Items listed in a dataset:
# # # # #

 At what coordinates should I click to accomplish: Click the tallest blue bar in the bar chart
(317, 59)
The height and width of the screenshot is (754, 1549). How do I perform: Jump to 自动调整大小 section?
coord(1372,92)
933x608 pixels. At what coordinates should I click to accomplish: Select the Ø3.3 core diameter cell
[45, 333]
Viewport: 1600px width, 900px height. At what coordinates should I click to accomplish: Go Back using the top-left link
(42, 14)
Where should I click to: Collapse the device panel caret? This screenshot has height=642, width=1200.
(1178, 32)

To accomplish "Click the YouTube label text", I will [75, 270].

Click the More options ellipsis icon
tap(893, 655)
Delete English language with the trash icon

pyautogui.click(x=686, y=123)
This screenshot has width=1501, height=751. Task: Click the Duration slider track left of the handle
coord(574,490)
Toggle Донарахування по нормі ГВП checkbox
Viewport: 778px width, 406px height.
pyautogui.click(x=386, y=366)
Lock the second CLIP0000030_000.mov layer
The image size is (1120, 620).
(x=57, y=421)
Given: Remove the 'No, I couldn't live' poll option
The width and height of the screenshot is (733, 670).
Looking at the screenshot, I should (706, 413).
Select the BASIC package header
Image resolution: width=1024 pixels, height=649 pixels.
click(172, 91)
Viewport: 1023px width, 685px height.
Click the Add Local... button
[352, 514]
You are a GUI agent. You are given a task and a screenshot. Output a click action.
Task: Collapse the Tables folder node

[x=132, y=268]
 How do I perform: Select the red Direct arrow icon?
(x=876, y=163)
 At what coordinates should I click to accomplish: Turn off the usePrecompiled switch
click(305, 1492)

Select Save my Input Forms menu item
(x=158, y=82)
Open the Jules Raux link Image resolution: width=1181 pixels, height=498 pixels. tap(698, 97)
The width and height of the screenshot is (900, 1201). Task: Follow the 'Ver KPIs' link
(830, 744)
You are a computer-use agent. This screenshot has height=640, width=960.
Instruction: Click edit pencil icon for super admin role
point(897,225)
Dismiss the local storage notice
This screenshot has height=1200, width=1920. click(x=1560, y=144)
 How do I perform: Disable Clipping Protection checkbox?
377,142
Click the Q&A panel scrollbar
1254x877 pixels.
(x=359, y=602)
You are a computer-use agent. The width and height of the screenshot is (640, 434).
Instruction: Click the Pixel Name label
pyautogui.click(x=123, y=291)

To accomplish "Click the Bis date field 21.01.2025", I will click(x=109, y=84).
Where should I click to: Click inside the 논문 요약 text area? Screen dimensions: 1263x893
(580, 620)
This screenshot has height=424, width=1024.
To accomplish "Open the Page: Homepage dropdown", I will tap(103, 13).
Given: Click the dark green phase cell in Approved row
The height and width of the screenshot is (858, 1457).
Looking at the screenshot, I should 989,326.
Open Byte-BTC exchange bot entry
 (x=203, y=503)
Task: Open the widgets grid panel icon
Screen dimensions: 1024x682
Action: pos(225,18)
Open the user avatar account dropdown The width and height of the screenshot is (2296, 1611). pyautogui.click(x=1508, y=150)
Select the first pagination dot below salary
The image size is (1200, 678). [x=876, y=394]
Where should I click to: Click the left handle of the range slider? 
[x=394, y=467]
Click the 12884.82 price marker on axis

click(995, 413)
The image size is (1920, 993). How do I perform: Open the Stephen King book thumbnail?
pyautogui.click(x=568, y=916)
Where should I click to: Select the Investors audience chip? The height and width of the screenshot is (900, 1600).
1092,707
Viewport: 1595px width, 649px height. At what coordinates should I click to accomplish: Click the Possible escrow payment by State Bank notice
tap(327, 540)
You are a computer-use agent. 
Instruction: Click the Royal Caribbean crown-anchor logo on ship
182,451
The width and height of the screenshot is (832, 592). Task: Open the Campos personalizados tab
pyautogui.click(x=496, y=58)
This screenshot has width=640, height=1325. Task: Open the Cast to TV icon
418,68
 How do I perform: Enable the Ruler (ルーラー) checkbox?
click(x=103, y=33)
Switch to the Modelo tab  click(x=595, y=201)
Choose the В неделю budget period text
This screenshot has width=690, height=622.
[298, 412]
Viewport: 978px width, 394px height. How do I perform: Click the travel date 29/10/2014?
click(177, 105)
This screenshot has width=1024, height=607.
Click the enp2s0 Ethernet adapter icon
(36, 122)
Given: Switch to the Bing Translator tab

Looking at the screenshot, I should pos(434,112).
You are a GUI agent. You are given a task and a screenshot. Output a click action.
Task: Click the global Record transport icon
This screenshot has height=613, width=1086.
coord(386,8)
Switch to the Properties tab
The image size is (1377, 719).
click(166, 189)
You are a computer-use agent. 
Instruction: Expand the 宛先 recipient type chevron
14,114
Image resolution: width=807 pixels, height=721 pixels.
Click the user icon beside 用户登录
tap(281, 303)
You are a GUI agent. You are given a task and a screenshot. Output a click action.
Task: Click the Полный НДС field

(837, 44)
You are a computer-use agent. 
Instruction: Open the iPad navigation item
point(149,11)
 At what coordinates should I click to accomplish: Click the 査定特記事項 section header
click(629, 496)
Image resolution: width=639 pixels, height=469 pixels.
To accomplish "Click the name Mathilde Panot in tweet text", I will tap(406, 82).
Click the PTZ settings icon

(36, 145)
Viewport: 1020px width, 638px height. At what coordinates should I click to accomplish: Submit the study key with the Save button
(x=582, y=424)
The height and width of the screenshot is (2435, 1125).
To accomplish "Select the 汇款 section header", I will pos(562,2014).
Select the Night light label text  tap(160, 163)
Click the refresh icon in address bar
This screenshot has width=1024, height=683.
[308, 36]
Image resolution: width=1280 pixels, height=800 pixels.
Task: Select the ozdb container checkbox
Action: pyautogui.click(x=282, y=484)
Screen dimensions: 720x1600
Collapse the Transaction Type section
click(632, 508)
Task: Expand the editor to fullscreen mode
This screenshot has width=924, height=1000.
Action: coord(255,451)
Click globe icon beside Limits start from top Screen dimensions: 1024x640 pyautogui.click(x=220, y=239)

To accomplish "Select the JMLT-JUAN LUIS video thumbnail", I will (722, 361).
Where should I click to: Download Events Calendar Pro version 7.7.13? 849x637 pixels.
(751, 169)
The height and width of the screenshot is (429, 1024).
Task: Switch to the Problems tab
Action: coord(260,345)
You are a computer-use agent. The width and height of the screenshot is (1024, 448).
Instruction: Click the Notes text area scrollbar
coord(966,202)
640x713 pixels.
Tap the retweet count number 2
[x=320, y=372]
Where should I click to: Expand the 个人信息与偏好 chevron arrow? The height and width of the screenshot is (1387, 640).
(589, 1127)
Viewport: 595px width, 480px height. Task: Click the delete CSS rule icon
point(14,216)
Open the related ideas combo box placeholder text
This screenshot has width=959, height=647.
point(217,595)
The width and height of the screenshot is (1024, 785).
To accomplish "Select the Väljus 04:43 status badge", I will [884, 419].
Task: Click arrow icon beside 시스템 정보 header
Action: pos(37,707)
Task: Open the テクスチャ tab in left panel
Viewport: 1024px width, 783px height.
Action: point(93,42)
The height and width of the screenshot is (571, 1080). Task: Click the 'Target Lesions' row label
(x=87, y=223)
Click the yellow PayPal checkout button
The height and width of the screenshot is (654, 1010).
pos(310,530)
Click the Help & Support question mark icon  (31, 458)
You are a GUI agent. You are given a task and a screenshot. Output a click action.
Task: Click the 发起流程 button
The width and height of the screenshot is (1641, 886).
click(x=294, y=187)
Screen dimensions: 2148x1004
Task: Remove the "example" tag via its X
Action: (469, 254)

# # # # #

*Aim of the task*
Quote each line of the data above exactly as written.

*Answer to this exercise*
 At what coordinates should I click to accomplish: Click the tallest blue bar in the bar chart
(317, 59)
The height and width of the screenshot is (754, 1549). How do I perform: Jump to 自动调整大小 section?
coord(1372,92)
933x608 pixels. At what coordinates should I click to accomplish: Select the Ø3.3 core diameter cell
[45, 333]
Viewport: 1600px width, 900px height. At what coordinates should I click to accomplish: Go Back using the top-left link
(42, 14)
Where should I click to: Collapse the device panel caret? This screenshot has height=642, width=1200.
(1178, 32)

To accomplish "Click the YouTube label text", I will [75, 270].

Click the More options ellipsis icon
tap(893, 655)
Delete English language with the trash icon

pyautogui.click(x=686, y=123)
This screenshot has width=1501, height=751. Task: Click the Duration slider track left of the handle
coord(574,490)
Toggle Донарахування по нормі ГВП checkbox
Viewport: 778px width, 406px height.
pyautogui.click(x=386, y=366)
Lock the second CLIP0000030_000.mov layer
The image size is (1120, 620).
(x=57, y=421)
Given: Remove the 'No, I couldn't live' poll option
The width and height of the screenshot is (733, 670).
Looking at the screenshot, I should (706, 413).
Select the BASIC package header
Image resolution: width=1024 pixels, height=649 pixels.
click(172, 91)
Viewport: 1023px width, 685px height.
Click the Add Local... button
[352, 514]
You are a GUI agent. You are given a task and a screenshot. Output a click action.
Task: Collapse the Tables folder node

[x=132, y=268]
 How do I perform: Select the red Direct arrow icon?
(x=876, y=163)
 At what coordinates should I click to accomplish: Turn off the usePrecompiled switch
click(305, 1492)

Select Save my Input Forms menu item
(x=158, y=82)
Open the Jules Raux link Image resolution: width=1181 pixels, height=498 pixels. tap(698, 97)
The width and height of the screenshot is (900, 1201). Task: Follow the 'Ver KPIs' link
(830, 744)
You are a computer-use agent. This screenshot has height=640, width=960.
Instruction: Click edit pencil icon for super admin role
point(897,225)
Dismiss the local storage notice
This screenshot has height=1200, width=1920. click(x=1560, y=144)
 How do I perform: Disable Clipping Protection checkbox?
377,142
Click the Q&A panel scrollbar
1254x877 pixels.
(x=359, y=602)
You are a computer-use agent. The width and height of the screenshot is (640, 434).
Instruction: Click the Pixel Name label
pyautogui.click(x=123, y=291)

To accomplish "Click the Bis date field 21.01.2025", I will click(x=109, y=84).
Where should I click to: Click inside the 논문 요약 text area? Screen dimensions: 1263x893
(580, 620)
This screenshot has height=424, width=1024.
To accomplish "Open the Page: Homepage dropdown", I will tap(103, 13).
Given: Click the dark green phase cell in Approved row
The height and width of the screenshot is (858, 1457).
Looking at the screenshot, I should 989,326.
Open Byte-BTC exchange bot entry
 (x=203, y=503)
Task: Open the widgets grid panel icon
Screen dimensions: 1024x682
Action: pos(225,18)
Open the user avatar account dropdown The width and height of the screenshot is (2296, 1611). pyautogui.click(x=1508, y=150)
Select the first pagination dot below salary
The image size is (1200, 678). [x=876, y=394]
Where should I click to: Click the left handle of the range slider? 
[x=394, y=467]
Click the 12884.82 price marker on axis

click(995, 413)
The image size is (1920, 993). How do I perform: Open the Stephen King book thumbnail?
pyautogui.click(x=568, y=916)
Where should I click to: Select the Investors audience chip? The height and width of the screenshot is (900, 1600).
1092,707
Viewport: 1595px width, 649px height. At what coordinates should I click to accomplish: Click the Possible escrow payment by State Bank notice
tap(327, 540)
You are a computer-use agent. 
Instruction: Click the Royal Caribbean crown-anchor logo on ship
182,451
The width and height of the screenshot is (832, 592). Task: Open the Campos personalizados tab
pyautogui.click(x=496, y=58)
This screenshot has width=640, height=1325. Task: Open the Cast to TV icon
418,68
 How do I perform: Enable the Ruler (ルーラー) checkbox?
click(x=103, y=33)
Switch to the Modelo tab  click(x=595, y=201)
Choose the В неделю budget period text
This screenshot has width=690, height=622.
[298, 412]
Viewport: 978px width, 394px height. How do I perform: Click the travel date 29/10/2014?
click(177, 105)
This screenshot has width=1024, height=607.
Click the enp2s0 Ethernet adapter icon
(36, 122)
Given: Switch to the Bing Translator tab

Looking at the screenshot, I should pos(434,112).
You are a GUI agent. You are given a task and a screenshot. Output a click action.
Task: Click the global Record transport icon
This screenshot has height=613, width=1086.
coord(386,8)
Switch to the Properties tab
The image size is (1377, 719).
click(166, 189)
You are a computer-use agent. 
Instruction: Expand the 宛先 recipient type chevron
14,114
Image resolution: width=807 pixels, height=721 pixels.
Click the user icon beside 用户登录
tap(281, 303)
You are a GUI agent. You are given a task and a screenshot. Output a click action.
Task: Click the Полный НДС field

(837, 44)
You are a computer-use agent. 
Instruction: Open the iPad navigation item
point(149,11)
 At what coordinates should I click to accomplish: Click the 査定特記事項 section header
click(629, 496)
Image resolution: width=639 pixels, height=469 pixels.
To accomplish "Click the name Mathilde Panot in tweet text", I will tap(406, 82).
Click the PTZ settings icon

(36, 145)
Viewport: 1020px width, 638px height. At what coordinates should I click to accomplish: Submit the study key with the Save button
(x=582, y=424)
The height and width of the screenshot is (2435, 1125).
To accomplish "Select the 汇款 section header", I will pos(562,2014).
Select the Night light label text  tap(160, 163)
Click the refresh icon in address bar
This screenshot has width=1024, height=683.
[308, 36]
Image resolution: width=1280 pixels, height=800 pixels.
Task: Select the ozdb container checkbox
Action: pyautogui.click(x=282, y=484)
Screen dimensions: 720x1600
Collapse the Transaction Type section
click(632, 508)
Task: Expand the editor to fullscreen mode
This screenshot has width=924, height=1000.
Action: coord(255,451)
Click globe icon beside Limits start from top Screen dimensions: 1024x640 pyautogui.click(x=220, y=239)

To accomplish "Select the JMLT-JUAN LUIS video thumbnail", I will (722, 361).
Where should I click to: Download Events Calendar Pro version 7.7.13? 849x637 pixels.
(751, 169)
The height and width of the screenshot is (429, 1024).
Task: Switch to the Problems tab
Action: coord(260,345)
You are a computer-use agent. The width and height of the screenshot is (1024, 448).
Instruction: Click the Notes text area scrollbar
coord(966,202)
640x713 pixels.
Tap the retweet count number 2
[x=320, y=372]
Where should I click to: Expand the 个人信息与偏好 chevron arrow? The height and width of the screenshot is (1387, 640).
(589, 1127)
Viewport: 595px width, 480px height. Task: Click the delete CSS rule icon
point(14,216)
Open the related ideas combo box placeholder text
This screenshot has width=959, height=647.
point(217,595)
The width and height of the screenshot is (1024, 785).
To accomplish "Select the Väljus 04:43 status badge", I will [884, 419].
Task: Click arrow icon beside 시스템 정보 header
Action: pos(37,707)
Task: Open the テクスチャ tab in left panel
Viewport: 1024px width, 783px height.
Action: point(93,42)
The height and width of the screenshot is (571, 1080). Task: Click the 'Target Lesions' row label
(x=87, y=223)
Click the yellow PayPal checkout button
The height and width of the screenshot is (654, 1010).
pos(310,530)
Click the Help & Support question mark icon  (31, 458)
You are a GUI agent. You are given a task and a screenshot. Output a click action.
Task: Click the 发起流程 button
The width and height of the screenshot is (1641, 886).
click(x=294, y=187)
Screen dimensions: 2148x1004
Task: Remove the "example" tag via its X
Action: (469, 254)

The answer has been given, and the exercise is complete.